La suite ? « Un goût évident pour le n’importe quoi mégalomane, indique encore Houellebecq, avant une fin « évanescente » où « un romantisme crépusculaire intrusif se dégage ».
Pourquoi… aucun portrait ?
« « Les photographes exaspéraient Jed [le héros du roman, photographe et peintre]. En particulier les grands photographes, avec leur prétention de révéler dans leurs clichés la vérité de leurs modèles ; Il les considérait comme à peu près aussi créatifs qu’un Photomaton. » La Carte et le Territoire »
Houellebecq ne croit pas aux portraits, encore moins à leur pouvoir de capturer « l’essence » des personnes.

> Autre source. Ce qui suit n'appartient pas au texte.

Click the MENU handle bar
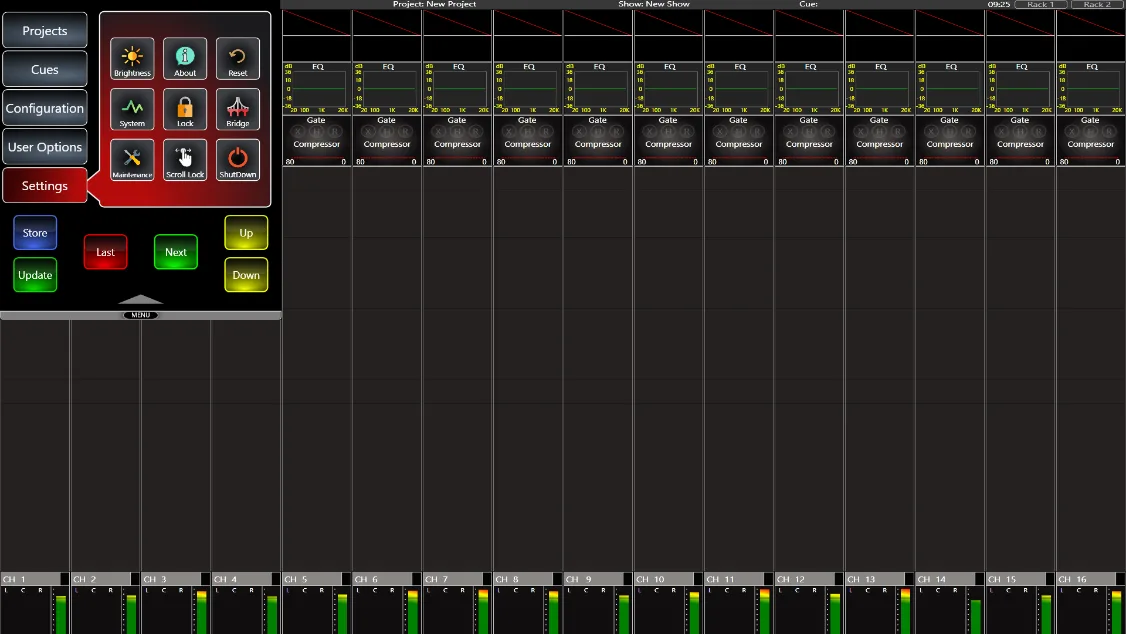The width and height of the screenshot is (1126, 634). pos(141,315)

A l’exception des deux femmes exposées dans le cabinet d’érotisme, pas une âme humaine ne flotte dans ses clichés. Un péage, un snack-bar désert, une barre d'immeuble ou un champ sous la pluie, une vache : voilà les héros des photos de l’écrivain. Tout juste s’autorise-t-il les couleurs saturées dans l’espace étonnant qu’il a imaginé pour le tourisme. On y marche sur un tapis de sets de table plastifiés de type « I love Normandie », tous plus kitsch les uns que les autres.

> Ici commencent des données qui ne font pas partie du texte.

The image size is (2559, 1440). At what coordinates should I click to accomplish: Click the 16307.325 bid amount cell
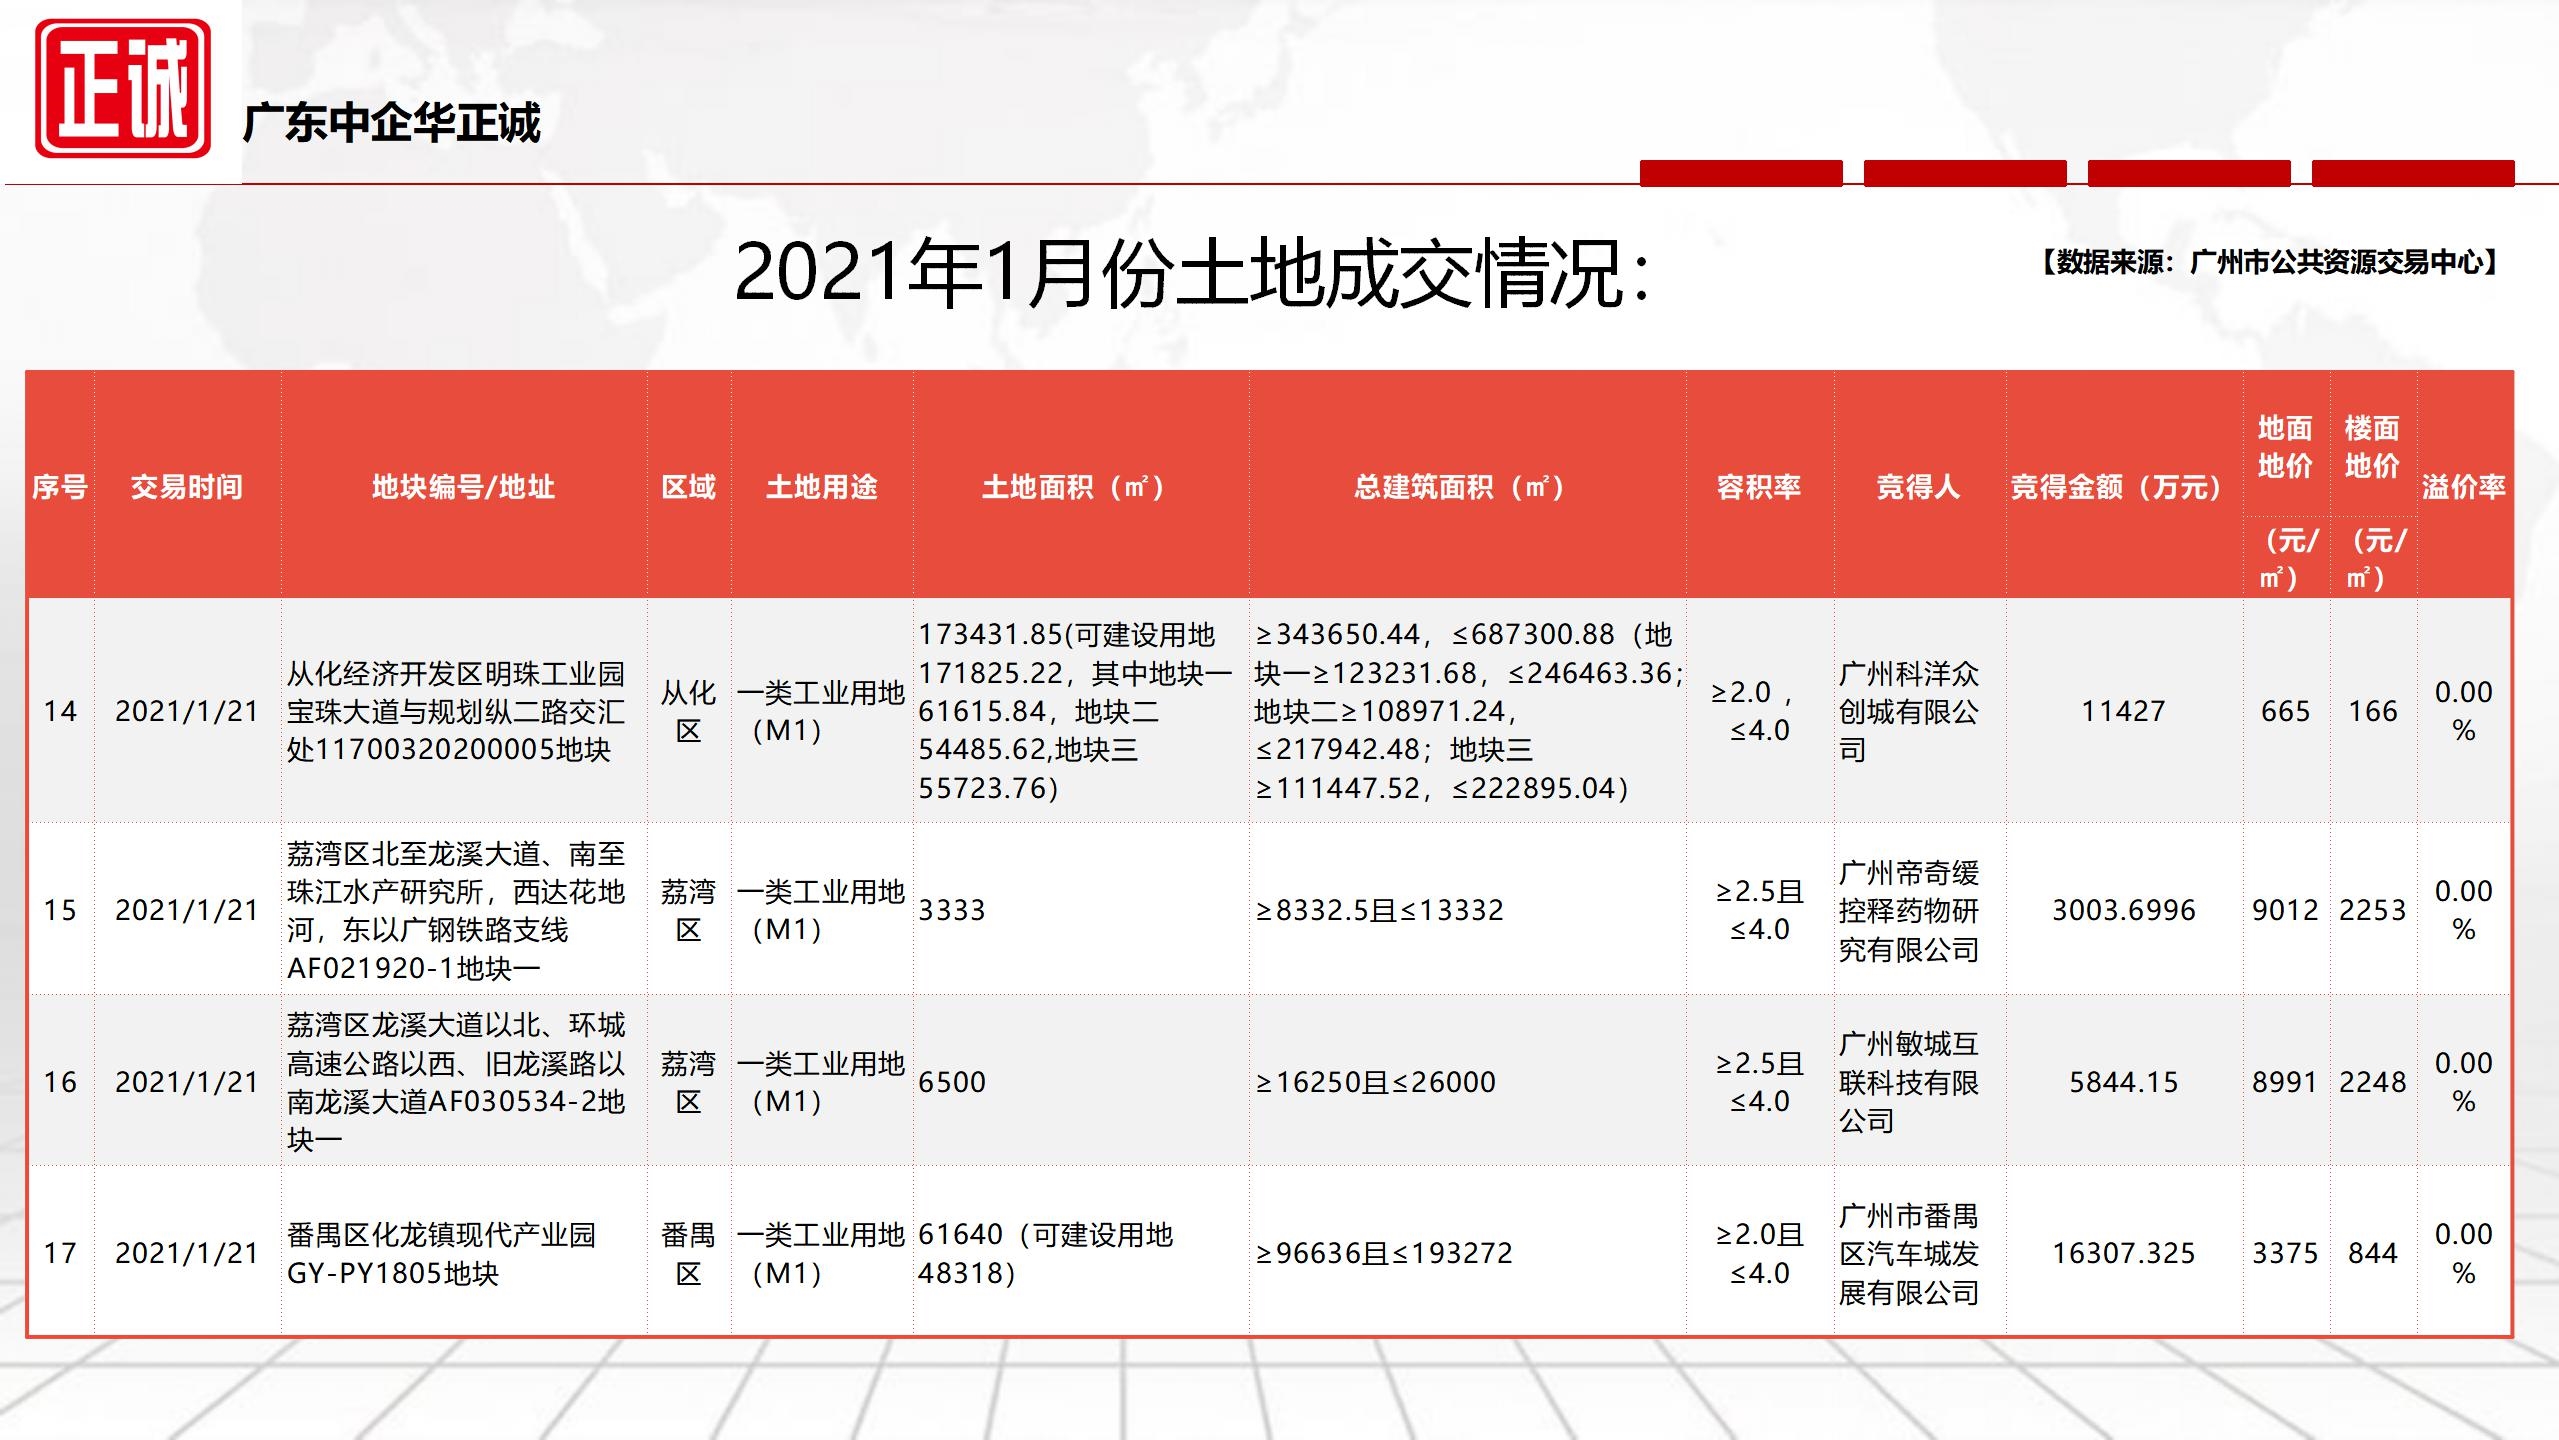point(2123,1254)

Pourquoi… cette pièce entière consacrée à son chien mort ?
« « Le chien est une sorte d’enfant définitif, plus docile et plus doux, un enfant qui se serait immobilisé à l’âge de raison, mais c’est de plus un enfant auquel on va survivre. » La Carte et le Territoire »
La dernière pièce de l’exposition est de loin la plus... déconcertante ? Absurde ? Consternante ? Vous en jugerez. Houellebecq la consacre à son chien Clément, mort en 2011. A l’entrée, la photo de sa tombe, au cimetière animalier d’Asnières. Au sol, une épaisse moquette écossaise. Au centre, une vitrine où sont exposés les jouets, soigneusement légendés d'étiquettes (« Girafe », « Babar », « Ours Brun »…). Au mur, une vingtaine d'aquarelles représentant Clément, réalisées par son ex-femme Marie-Pierre Gauthier. Sans oublier un diaporama agrémenté d’une texte lu par Iggy Pop himself, intitulé « A machine for loving », en écho à l'expression «machine à aimer» employée dans La possibilité d'une île pour décrire l'animal, si central dans la vie et l'oeuvre de l'écrivain.
Une salle « très bizarre, glisse le commissaire. Michel l'a voulue comme une métaphore sur l’amour absolu ». Là-dessus, il nous a absolument perdue.